At 14-2-1 at home, or 14-3 for gambling purposes, Vegas has been the best home team in the NHL this season. While the Knights have gotten used to the temptations of Sin City, it looks as if their opponents have not been able to resist the slots, liquor, burlesque shows, Cirque du Soleil and everything else that makes Las Vegas the unique city that it is.
One of the Golden Knights, Nate Schmidt, was quoted in a recent ESPN article about the topic, saying, “You fly in. See the bright lights. Especially when you’re staying near The Strip. If you stay down there, it’s hard. Everywhere you walk, you see it.”
Hockey isn’t everyone’s favorite sport and of the four major professional sports in the country, the NHL is most definitely the least bet. Whether you’re a hockey fan/bettor or not, you have to take notice of the trend surrounding Vegas’s first pro sports team.
The 11.03 units they’ve wracked up at home this season are five more than the second-most profitable home team, the Capitals. This is partially due to the fact that nobody was expecting anything out of this expansion team in their inaugural season. Over their first eight home games, they were underdogs four times and over their past nine, they’ve been underdogs just twice.
It appears as if this article may be moot, too, as bettors have taken notice. During those first eight home games, they received at least two thirds of the moneyline bets just once. Since then, they’ve reached that number four times.

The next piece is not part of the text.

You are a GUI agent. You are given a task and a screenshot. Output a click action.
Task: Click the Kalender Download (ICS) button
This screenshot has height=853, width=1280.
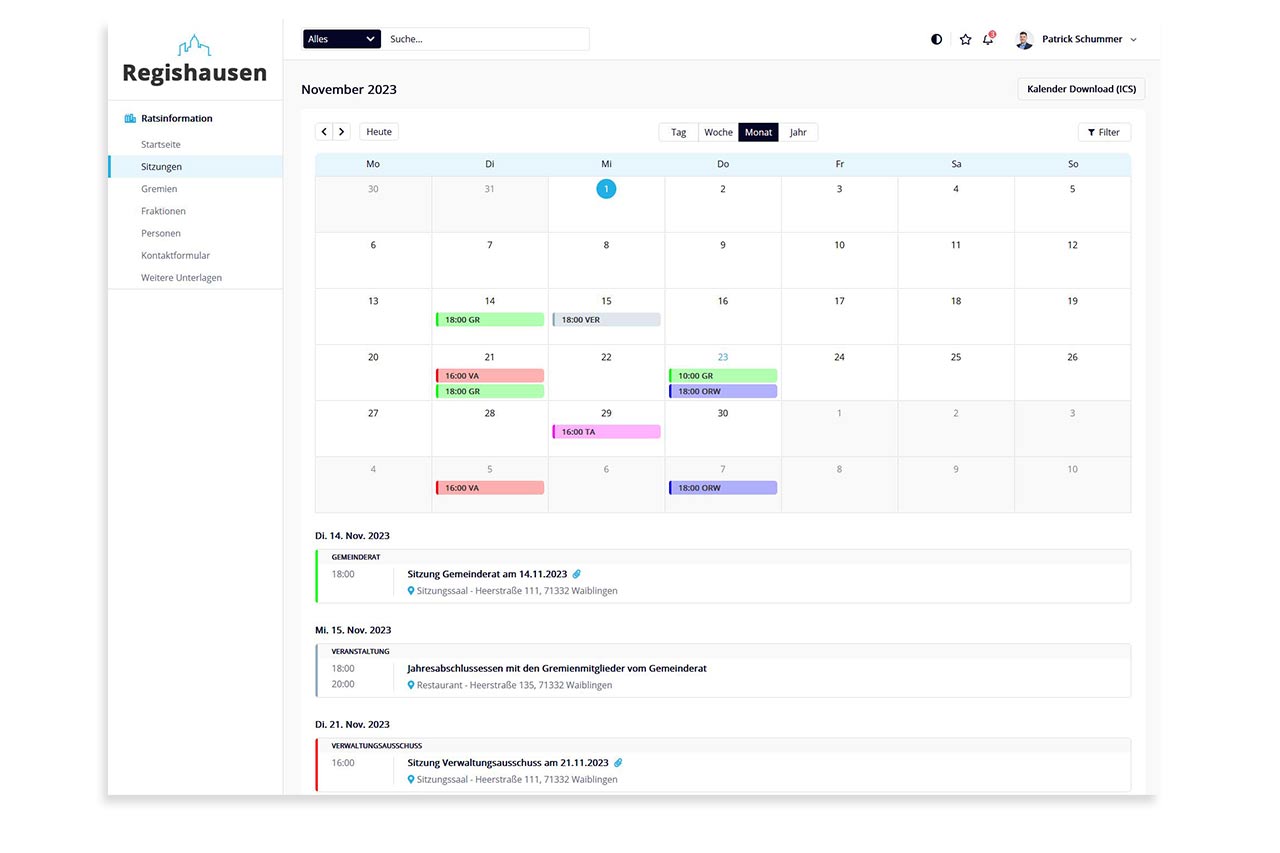tap(1081, 88)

Perhaps more important than the fact that Vegas’ opponents have sucked, is that they have especially sucked when they have some extra time to party. As noted by the Action Network’s own Evan Abrams, Vegas is 11-1 at home when their opponent has at least one day between their games. Interestingly enough, the one team that did win after more than one day in Vegas, as he notes, was the Dallas Stars. They had three entire days off—Saturday, Sunday, and Monday—before playing the Golden Knights on Tuesday. Perhaps they had their fun on the weekend before taking a little break on Monday, eh?
Teams that have played in Vegas on the second night of a back-to-back have fared much better, going 2-3. Since they don’t have a free night the day before the game, they can’t hit the strip and go nuts.
Are teams becoming aware of this trend? Yes they are, but it hasn’t really mattered. As noted in the ESPN article, some teams are opting to stay in smoke-free hotels without casinos, such as the Mandarin Oriental. Jay Cutler may officially retire before the Raiders go to Vegas if they’d make him stay in the Mandarin.
The Penguins also made an active attempt to combat the “Vegas Flu,” as some are calling it, but to no avail. They lost 2-1. I mean, come on though. Did you really expect this crew to not go hard in Vegas? I heard Phil Kessel found a casino that was giving away free hot dogs instead of drinks.
One last thing to note is that the Golden Knights still seem like a decent team regardless of their location so the players deserve a bit of credit for their success. At 8-7-1 on the road, their play has far exceeded the low bar set by the media and oddsmakers. They are just 23 points away from going over their preseason point total set by the hometown Westgate SuperBook.
Will this trend continue? Will oddsmakers inflate the odds more and more as the season goes on? Will something similar happen when NFL teams move to Vegas? There’s no way to know for sure, but you can bet your bottom dollar we’ll be keeping a close eye on it.